======== DATA SHOWN

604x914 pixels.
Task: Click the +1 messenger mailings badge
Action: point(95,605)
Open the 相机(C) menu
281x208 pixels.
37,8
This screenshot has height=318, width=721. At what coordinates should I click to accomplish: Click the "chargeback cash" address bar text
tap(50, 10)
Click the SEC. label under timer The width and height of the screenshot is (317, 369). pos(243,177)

================
======== DATA SHOWN

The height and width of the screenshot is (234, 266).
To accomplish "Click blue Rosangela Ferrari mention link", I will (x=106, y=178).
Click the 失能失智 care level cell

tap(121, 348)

================

WORK TO COMPLETE >>
Both end lines included, restate word for word the lines above from the line with "This screenshot has" to the line with "Click the SEC.", and nothing else.

EXERCISE SOLUTION >>
This screenshot has height=318, width=721. At what coordinates should I click to accomplish: Click the "chargeback cash" address bar text
tap(50, 10)
Click the SEC. label under timer The width and height of the screenshot is (317, 369). pos(243,177)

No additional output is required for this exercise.